_What is expected:_
Set down exactly the lines from the one containing "You are a computer-use" to the final line of the records below, with every picture omitted.
-------- Supplied information --------
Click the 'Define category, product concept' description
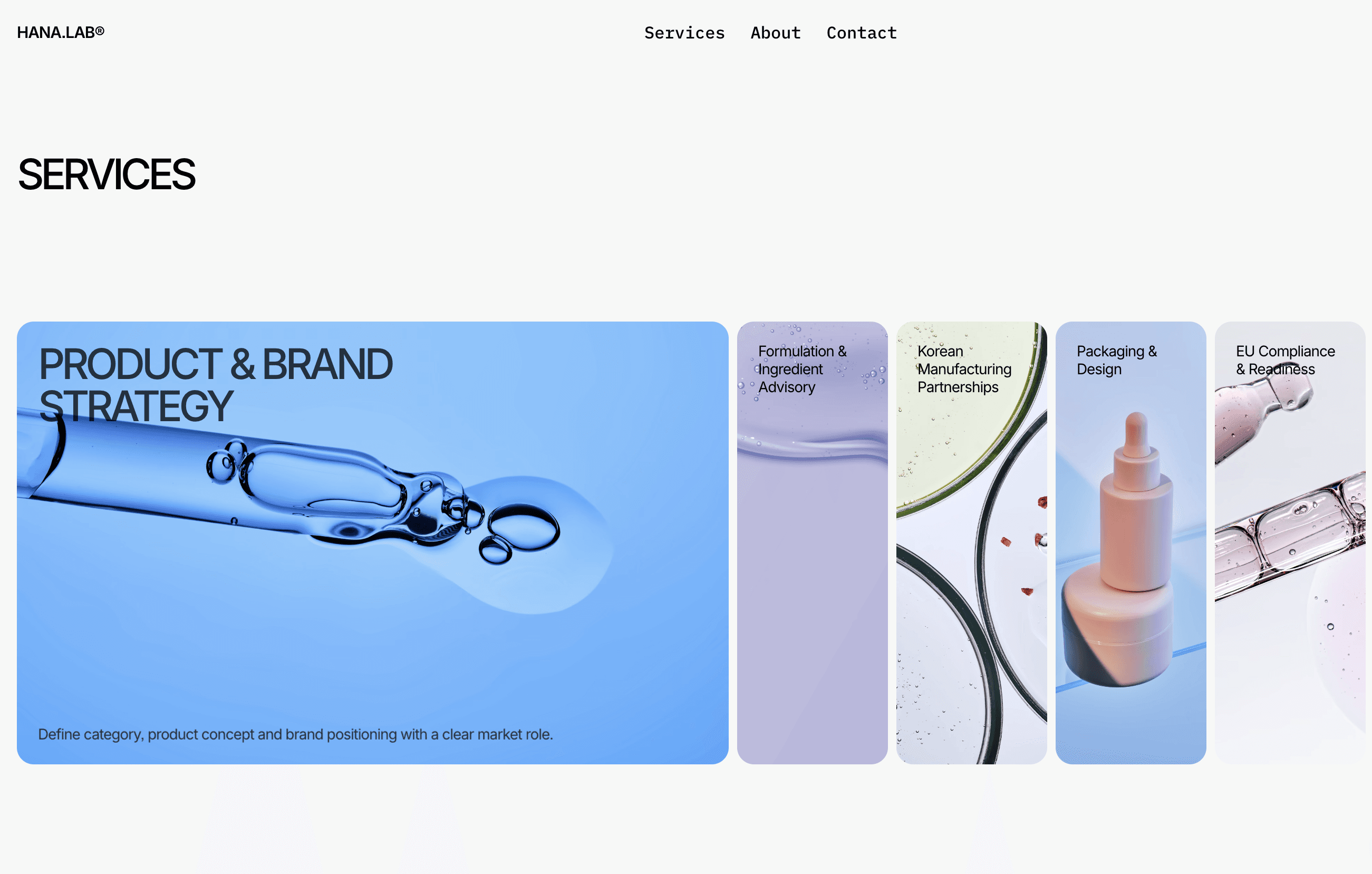Viewport: 1372px width, 874px height. [x=295, y=734]
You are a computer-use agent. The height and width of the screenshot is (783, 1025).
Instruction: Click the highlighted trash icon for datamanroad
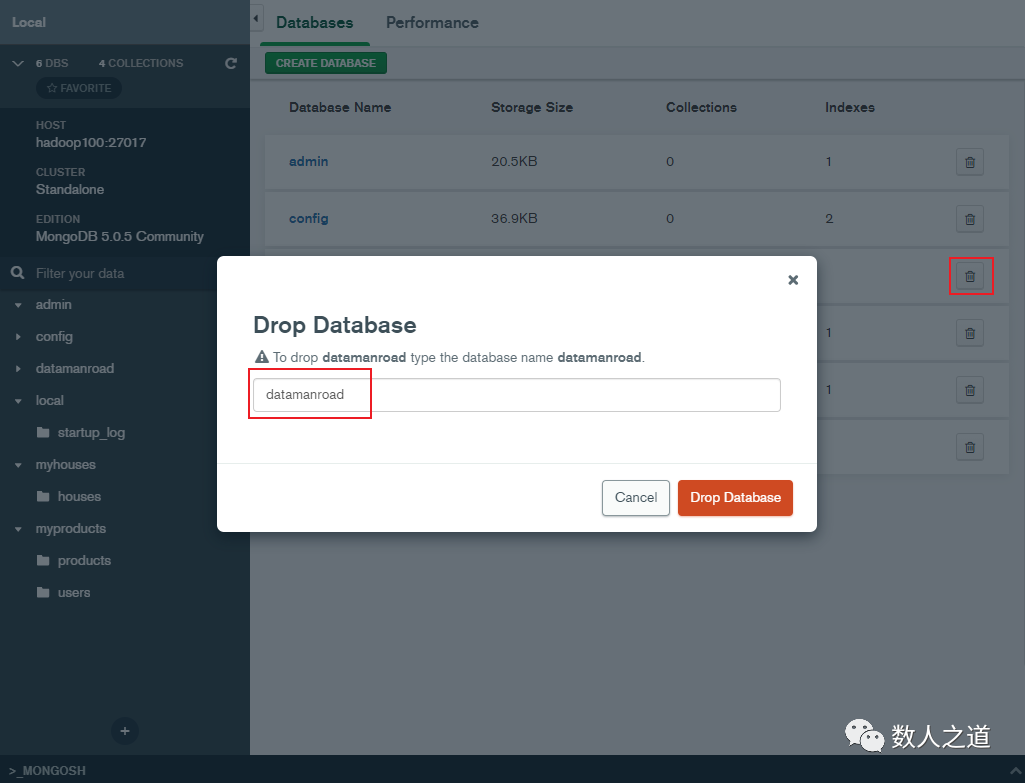(970, 276)
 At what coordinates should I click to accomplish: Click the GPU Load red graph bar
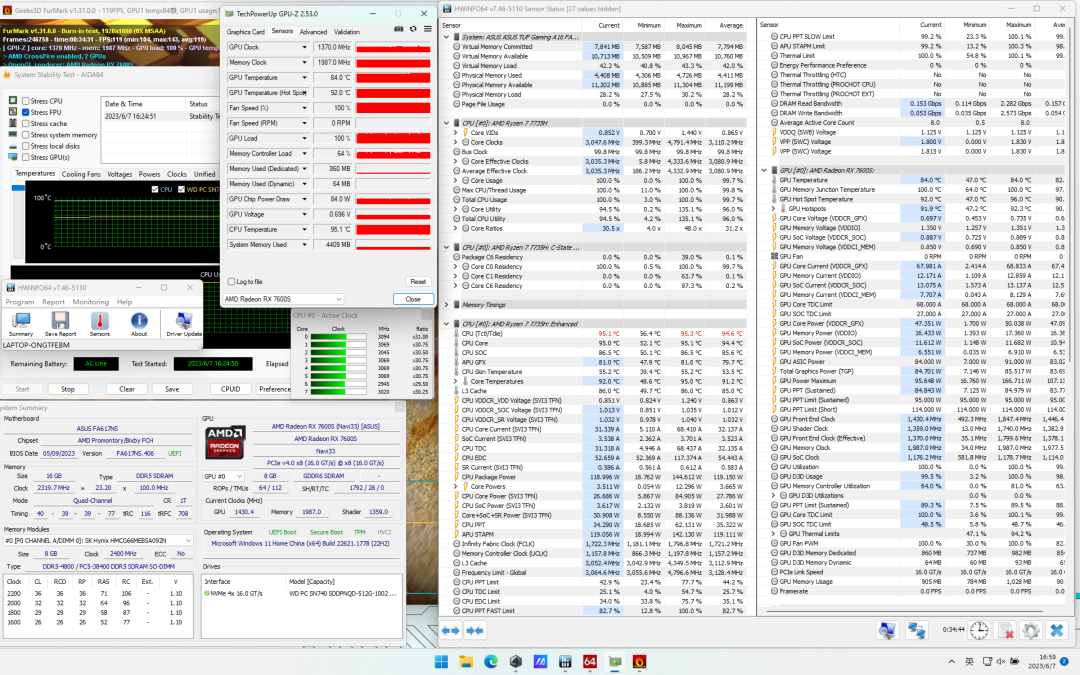(x=388, y=138)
--------
_Problem solution:_
You are a computer-use agent. The height and width of the screenshot is (783, 1025).
Instruction: Click the highlighted trash icon for datamanroad
(970, 276)
 At what coordinates should I click to accomplish: Click the GPU Load red graph bar
(x=388, y=138)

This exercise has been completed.